Pachinko is a fascinating, beautifully written and photographed family saga. Everything revolves around the Korean character Sunja, whose life story is told from birth into her 80s. In the photo above you see the teen Sunja, played by Minha Kim. With her is Hansu (Lee Min-Ho).
In Pachinko, Sunja’s life story and that of her family and descendants occurred at the time of the Japanese invasion of Korea. In addition to the Japanese occupying Korea, many hundreds of thousands of Koreans were forced to go to Japan as labor. The story is played out against this political backdrop.
Older Sunja was played by Youn Yuh-jung, who won a Best Supporting Actress Academy Award for her beautiful performance. #EldersRock!

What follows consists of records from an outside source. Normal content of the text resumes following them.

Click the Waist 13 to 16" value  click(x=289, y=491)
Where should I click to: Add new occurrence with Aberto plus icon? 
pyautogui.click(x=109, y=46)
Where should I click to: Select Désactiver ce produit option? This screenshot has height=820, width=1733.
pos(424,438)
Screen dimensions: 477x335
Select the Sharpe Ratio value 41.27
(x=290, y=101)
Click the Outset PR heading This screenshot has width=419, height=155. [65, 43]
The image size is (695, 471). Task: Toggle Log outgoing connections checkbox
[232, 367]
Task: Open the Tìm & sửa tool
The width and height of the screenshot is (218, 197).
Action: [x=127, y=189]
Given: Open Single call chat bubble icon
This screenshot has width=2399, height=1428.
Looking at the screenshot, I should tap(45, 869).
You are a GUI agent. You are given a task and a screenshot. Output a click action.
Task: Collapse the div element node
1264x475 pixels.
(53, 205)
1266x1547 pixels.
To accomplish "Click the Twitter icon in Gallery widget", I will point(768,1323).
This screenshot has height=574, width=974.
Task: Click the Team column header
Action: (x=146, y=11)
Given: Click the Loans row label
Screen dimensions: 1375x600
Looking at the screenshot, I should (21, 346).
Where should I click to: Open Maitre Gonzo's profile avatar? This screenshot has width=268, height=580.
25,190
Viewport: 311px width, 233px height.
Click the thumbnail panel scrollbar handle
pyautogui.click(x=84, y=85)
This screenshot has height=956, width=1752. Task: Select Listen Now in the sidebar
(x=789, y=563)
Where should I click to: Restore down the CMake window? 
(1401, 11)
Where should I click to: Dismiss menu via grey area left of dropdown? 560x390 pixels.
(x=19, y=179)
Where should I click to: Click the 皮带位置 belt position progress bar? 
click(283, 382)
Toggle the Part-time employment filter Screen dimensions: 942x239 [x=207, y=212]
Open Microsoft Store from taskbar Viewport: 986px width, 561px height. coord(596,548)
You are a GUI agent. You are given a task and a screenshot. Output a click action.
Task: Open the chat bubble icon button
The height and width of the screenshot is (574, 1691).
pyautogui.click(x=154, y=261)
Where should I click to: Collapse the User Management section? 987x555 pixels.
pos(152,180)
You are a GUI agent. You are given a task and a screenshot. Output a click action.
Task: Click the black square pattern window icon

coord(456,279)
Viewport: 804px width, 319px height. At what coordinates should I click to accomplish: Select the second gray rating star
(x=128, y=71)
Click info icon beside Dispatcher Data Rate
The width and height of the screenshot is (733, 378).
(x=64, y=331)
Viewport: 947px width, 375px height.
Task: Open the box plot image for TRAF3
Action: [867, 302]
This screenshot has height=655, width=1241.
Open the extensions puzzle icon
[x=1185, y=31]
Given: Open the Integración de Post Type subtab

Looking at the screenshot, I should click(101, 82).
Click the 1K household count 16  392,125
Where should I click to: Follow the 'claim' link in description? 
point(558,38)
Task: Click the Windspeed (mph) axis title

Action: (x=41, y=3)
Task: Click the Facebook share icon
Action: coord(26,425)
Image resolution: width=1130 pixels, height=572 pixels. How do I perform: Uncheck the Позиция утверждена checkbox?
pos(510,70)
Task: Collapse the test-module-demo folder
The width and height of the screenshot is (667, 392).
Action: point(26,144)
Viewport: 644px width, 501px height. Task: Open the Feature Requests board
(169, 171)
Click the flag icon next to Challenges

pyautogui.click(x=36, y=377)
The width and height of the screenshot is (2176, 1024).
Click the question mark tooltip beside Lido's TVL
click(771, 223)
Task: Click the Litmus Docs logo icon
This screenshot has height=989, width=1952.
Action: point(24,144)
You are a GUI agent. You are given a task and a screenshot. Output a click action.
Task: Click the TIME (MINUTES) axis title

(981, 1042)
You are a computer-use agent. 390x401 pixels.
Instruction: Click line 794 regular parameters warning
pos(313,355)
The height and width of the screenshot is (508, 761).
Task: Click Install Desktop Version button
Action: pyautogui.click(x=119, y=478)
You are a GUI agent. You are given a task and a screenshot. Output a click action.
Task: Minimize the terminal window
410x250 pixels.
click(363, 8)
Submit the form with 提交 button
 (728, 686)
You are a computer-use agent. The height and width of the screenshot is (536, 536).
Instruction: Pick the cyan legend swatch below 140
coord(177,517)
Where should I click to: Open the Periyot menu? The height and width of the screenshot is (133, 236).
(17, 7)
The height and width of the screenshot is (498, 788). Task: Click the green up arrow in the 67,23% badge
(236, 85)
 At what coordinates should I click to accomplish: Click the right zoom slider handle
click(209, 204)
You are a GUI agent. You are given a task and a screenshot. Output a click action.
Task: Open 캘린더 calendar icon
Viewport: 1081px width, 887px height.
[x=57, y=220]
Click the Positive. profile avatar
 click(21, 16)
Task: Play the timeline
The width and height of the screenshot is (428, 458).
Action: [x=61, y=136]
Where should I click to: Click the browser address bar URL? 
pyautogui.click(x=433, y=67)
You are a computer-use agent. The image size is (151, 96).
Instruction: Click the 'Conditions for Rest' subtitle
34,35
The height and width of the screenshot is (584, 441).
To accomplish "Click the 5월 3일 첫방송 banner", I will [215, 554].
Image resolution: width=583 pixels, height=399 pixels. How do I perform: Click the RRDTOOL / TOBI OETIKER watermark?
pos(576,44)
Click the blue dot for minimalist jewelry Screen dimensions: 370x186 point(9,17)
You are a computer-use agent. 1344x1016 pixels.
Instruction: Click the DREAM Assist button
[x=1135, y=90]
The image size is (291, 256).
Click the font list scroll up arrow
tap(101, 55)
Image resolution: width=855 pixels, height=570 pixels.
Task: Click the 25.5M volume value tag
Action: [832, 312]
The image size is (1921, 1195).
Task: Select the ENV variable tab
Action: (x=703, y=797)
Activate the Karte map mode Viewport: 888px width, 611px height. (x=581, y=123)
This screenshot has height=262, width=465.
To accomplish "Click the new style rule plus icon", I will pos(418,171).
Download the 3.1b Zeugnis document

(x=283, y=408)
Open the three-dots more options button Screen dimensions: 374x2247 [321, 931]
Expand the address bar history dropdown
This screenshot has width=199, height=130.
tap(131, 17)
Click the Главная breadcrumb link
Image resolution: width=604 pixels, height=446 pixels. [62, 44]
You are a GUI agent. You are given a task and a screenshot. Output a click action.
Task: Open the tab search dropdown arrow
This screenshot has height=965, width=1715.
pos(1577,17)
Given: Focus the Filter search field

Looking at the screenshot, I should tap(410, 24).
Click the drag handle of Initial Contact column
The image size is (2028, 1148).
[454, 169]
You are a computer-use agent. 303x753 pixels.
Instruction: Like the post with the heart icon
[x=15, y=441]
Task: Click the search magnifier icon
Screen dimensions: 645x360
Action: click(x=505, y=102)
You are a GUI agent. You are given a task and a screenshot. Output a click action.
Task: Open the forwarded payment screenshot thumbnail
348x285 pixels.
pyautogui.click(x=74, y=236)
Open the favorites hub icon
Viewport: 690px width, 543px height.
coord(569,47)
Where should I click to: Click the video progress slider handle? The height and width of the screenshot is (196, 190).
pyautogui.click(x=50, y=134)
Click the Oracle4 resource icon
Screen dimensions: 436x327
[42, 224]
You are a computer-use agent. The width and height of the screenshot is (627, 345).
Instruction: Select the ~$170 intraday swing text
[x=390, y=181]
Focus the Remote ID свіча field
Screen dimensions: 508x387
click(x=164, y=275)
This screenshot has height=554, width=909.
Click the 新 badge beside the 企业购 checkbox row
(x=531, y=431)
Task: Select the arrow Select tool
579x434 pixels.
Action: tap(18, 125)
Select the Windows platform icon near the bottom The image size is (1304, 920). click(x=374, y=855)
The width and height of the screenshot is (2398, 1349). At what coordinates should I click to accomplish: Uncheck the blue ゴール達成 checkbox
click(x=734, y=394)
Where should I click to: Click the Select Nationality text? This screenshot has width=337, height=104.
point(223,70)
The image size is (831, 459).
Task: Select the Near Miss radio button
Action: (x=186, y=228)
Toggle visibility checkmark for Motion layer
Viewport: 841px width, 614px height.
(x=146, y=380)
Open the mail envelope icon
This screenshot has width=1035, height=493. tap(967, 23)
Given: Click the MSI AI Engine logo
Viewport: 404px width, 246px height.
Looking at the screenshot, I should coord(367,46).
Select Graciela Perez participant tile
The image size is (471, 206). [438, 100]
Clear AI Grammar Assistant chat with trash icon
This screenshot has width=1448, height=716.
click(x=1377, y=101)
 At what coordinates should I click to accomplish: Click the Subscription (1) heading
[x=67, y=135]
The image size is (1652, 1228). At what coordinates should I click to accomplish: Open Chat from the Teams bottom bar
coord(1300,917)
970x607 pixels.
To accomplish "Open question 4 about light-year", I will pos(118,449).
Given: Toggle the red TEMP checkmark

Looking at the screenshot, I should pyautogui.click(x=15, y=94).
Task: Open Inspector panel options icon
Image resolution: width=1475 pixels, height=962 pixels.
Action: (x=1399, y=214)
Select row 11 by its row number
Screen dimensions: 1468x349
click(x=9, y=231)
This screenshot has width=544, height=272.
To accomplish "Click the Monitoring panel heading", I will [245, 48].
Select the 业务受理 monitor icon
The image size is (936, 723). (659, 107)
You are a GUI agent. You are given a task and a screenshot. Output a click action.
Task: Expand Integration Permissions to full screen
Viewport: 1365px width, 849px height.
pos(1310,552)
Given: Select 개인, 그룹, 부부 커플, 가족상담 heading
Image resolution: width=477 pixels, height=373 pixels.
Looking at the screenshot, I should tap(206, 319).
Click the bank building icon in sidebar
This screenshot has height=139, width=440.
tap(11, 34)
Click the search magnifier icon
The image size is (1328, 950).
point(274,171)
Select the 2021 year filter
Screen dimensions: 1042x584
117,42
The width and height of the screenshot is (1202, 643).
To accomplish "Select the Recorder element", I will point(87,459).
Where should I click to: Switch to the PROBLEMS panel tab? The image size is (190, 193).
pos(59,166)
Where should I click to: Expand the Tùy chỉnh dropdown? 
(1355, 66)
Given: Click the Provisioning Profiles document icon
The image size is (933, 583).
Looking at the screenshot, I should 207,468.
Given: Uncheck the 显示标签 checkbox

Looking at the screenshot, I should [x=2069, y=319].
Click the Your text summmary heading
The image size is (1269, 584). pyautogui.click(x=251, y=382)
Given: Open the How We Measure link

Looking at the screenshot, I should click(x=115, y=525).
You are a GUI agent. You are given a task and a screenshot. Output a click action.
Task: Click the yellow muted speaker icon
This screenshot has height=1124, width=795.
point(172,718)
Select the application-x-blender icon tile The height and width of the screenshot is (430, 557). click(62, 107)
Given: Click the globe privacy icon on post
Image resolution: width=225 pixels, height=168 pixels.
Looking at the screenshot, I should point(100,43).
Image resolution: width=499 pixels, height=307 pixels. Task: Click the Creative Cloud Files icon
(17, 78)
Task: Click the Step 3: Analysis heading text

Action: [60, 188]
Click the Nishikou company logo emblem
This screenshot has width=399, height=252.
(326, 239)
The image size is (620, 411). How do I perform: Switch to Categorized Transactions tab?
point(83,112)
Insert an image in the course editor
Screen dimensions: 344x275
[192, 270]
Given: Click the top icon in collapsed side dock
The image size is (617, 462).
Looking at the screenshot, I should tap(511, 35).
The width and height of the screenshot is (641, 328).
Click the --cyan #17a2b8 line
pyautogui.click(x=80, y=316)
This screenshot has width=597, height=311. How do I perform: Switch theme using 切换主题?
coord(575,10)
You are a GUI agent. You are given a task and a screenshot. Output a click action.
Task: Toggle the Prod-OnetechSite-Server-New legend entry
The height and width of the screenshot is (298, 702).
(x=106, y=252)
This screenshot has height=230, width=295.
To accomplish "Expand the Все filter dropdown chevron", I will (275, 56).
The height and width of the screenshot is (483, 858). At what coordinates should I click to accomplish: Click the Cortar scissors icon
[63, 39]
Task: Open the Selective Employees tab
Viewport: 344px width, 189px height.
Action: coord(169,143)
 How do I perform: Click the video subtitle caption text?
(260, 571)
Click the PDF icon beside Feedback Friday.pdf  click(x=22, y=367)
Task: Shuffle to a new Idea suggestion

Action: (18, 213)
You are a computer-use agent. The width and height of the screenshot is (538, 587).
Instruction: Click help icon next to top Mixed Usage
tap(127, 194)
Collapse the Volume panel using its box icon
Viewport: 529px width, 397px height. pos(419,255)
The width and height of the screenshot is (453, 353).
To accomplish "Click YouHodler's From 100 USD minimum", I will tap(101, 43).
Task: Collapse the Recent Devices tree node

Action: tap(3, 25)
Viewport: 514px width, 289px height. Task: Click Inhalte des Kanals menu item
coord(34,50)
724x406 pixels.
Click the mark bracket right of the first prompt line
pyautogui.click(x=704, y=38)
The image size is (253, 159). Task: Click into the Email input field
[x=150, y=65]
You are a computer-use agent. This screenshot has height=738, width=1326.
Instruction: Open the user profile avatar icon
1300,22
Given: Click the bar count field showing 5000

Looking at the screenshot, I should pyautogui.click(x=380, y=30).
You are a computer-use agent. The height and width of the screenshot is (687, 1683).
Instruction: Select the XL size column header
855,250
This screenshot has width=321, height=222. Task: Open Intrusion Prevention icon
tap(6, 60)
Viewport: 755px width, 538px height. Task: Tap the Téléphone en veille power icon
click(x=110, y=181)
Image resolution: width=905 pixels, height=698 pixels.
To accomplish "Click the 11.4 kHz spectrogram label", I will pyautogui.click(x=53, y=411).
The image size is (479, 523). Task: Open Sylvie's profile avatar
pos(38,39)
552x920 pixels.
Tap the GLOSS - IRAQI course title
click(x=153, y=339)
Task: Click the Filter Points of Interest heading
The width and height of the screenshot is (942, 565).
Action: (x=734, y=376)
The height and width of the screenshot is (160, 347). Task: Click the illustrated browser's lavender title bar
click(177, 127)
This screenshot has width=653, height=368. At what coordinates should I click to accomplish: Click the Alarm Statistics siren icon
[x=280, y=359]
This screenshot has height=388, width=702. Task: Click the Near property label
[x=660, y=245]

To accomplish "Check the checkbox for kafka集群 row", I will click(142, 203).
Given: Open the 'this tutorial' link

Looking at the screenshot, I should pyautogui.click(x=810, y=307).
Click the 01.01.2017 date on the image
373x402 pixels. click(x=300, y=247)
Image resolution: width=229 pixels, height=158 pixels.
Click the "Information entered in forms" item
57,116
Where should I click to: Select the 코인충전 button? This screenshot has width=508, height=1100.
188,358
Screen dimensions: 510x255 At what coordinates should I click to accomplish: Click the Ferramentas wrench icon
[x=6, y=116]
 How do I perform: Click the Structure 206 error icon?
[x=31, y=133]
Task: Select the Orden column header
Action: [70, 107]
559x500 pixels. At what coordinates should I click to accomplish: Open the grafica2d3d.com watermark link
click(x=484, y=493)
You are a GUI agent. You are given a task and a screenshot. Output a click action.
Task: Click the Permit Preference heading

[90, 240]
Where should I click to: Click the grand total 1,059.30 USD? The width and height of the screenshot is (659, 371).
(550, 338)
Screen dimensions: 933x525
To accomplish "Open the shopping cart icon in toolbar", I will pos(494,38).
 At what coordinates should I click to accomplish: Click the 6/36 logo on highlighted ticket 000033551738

She was my absolute favorite of everyone in the cast and made everything else interesting.
The story was told on multiple timelines at once. You might see Sunja as a child, a teen, and an elder in three related situations one after another. Sometimes you stuck with a character and a time period for quite a while, sometimes things jumped around in time quickly. It was helpful to me because it gave me a way to track family relationships and connect the dots between people at various times.
As a young woman, Sunja fell in love with the very handsome Hansu (Lee Min-Ho). He was in her village as the owner of a fish marketing company. He was irresistible and Sunja was pregnant before she learned that he was already married to someone back in Japan.
Sunja’s widowed mother ran a rooming house. She took in a very sick pastor named Isak (Steve Sang-Hyun Noh) and nursed him back to health. When Isak saw what Sunja’s situation was, he offered to marry her. She married him and went to Japan with him. Sunja’s son Noa was born in Japan, and Isak accepted him as his own. Isak kept some of his more interesting activities secret from Sunja until a crisis arose.
Unbeknownst to Sunja, Hansu was keeping track of his son. There was a pocket watch involved in interesting ways in Hansu’s story. Hansu went through the huge 1923 Yokohama earthquake that was explored in depth.
Sunja and Isak also had a son, Mozasu (Soji Arai). He grew up to run Pachinko parlors. Mozasu had a son named Solomon (Jin Ha). We meet Solomon in the late 1980s in New York where he worked as a banker. He is Sunja’s grandson, in case you need help keeping up.
Soloman came to Japan to convince a lone holdout in a property sale who was keeping his bank from making a big profit real estate deal. He was also seeking his girlfriend from his teen years. She was Hana (Mari Yamamoto). Hana brought another topical 80s storyline into the saga.
As with most Korean dramas, the story unfolded slowly. The first few episodes were there to help you get to know the characters, but in episode 4 the action really picked up.
If you think about famous family sagas, perhaps One Hundred Years of Solitude by Gabriel García Márquez or The Thorn Birds by Colleen McCullough, Pachinko is equal to them in every way. It’s rich and full in human terms. There’s an added bonus because of the way Korean history and Korean culture were integrated into the family tale.
Every episode is available now on Apple TV+. If you’ve seen it, I’d love to hear your reaction.